That being said, I went back to Bartolomeo Scappi’s instructions and my interpretation of the final product is quite different. Scappi was a papal chef, writing in the 1560s, and his cookbook was published in 1570. Although Scappi is better than many of hist contemporaries at providing quantities and instructions, the recipes are still very hard to follow.

Scappi

Frontispiece from The Opera of Bartolomeo Scappi, [public domain], via Wikimedia Commons. 

You’re not only dealing with a translation, but you have to keep swapping between recipes to find the other instructions that you need (which is of course why this is my entry for the HFF History Detective challenge). I used four recipes in total, but there were a number of options to choose from for how to make the mostaccioli and how to do the twists. Basically, there’s no one right way to make this.

Please note that, like the Metternich cake, this recipe is not for the faint of heart. The crostata is made of up three sheets of pastry as the base, a pastry twist filled with dried fruit cooked in wine and spices which makes the side of the tart, then there are several layers of filling and then three more layers of pastry for the top. It contains copious amounts of butter and sugar, and took more than three hours of continuous work. You have been warned!

“63. To prepare a peach, apricot or plum crostata

Get a peach that is not too ripe; if it is hard it will do quite a bit better than if not. Peel it and cut it into slices. Have a tourte pan ready, lined with its three sheets of dough and its twist around it, greased with butter or rendered fat, and sprinkled with pepper, cloves, cinnamon, nutmeg and sugar, and with raisins and crumbled Neapolitan mostaccioli. On all that set out the peach slices and on top of them put the same ingredients as are under them. Cover the pan over with three thin sheets of dough, with rendered fat or butter brushed between each; sprinkle that with sugar and cinnamon. Bake it in an oven or braise it; it does not take too much cooking because it would disintegrate into a broth. Serve it hot, dressed with sugar and rosewater.

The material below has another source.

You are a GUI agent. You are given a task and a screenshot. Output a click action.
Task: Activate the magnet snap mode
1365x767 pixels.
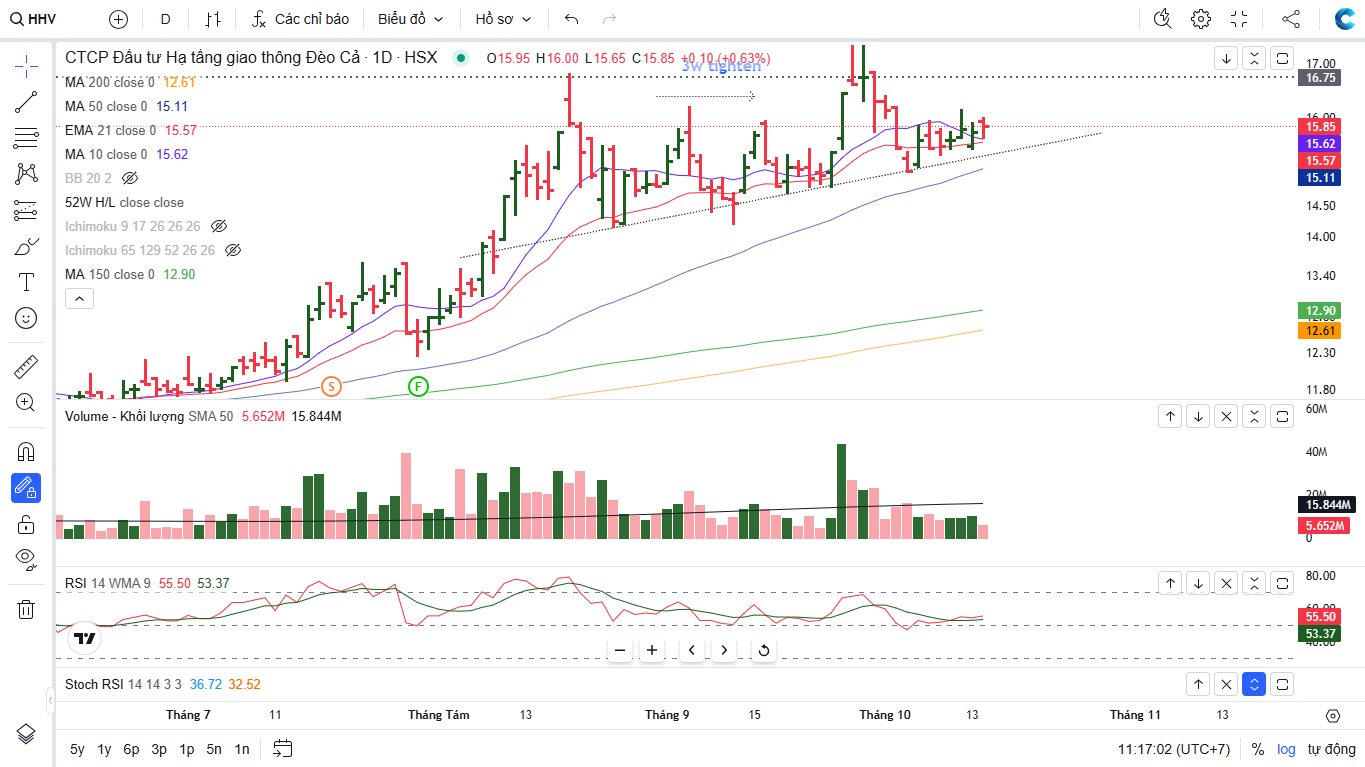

With those ingredients you can also add in provatura or grated cheese.”[1]

 

The first step is to make the mostaccioli, which are a kind of biscotti. The recipe that I chose was made from bread which is toasted and then ground into flour. The breadcrumb flour is mixed with flour, sugar, eggs, yeast, rosewater and anise to make a thick batter and left to rest. You then add more eggs and some salt and allow it to rest again. The mixture is then poured into a pan, baked, sliced into rectangles and baked again. Next time I would leave the biscuits to cook longer both times, and I would probably slice them more thinly too because they were a bit too gummy to really crumble.

Mostaccioli

 

“237. To prepare dainty biscuit morsels. (Morseletti or mostaccioli)

Get two pounds of white breadcrumb and bake it a second time. Grind it in a mortar and put it through a sieve so it becomes like flour. For every pound of that sieved substance, add as much again of fine flour, two and a half pounds of finely sieved sugar and four ounces of leaven ground in a mortar and moistened with fifteen fresh eggs; then everything should be mixed together with three-quarters of an ounce of raw anise ground into powder and four ounces of rosewater. When everything is thoroughly mixed and beaten together so that it looks like fritter batter, let it sit for two hours in a warm place. Beat it again, adding in four more eggs and an ounce of salt; then let it sit for another hour. Then have a buttered tourte pan and put the filling into it so it is a finger’s width in depth. Put that into an oven that is not too hot. Leave it there until it is dry. Remove it and with a sharp knife cut it into little long rectangles, as wide or narrow as you like. Just as soon as they have been cut up, put them immediately into marzipan tourte pans, set out apart with paper under them, and put them back into the oven with a very moderate heat. Leave them there for half an hour, turning them several times until they have firmed up. In order to keep them white, keep them covered with rag paper.”[2]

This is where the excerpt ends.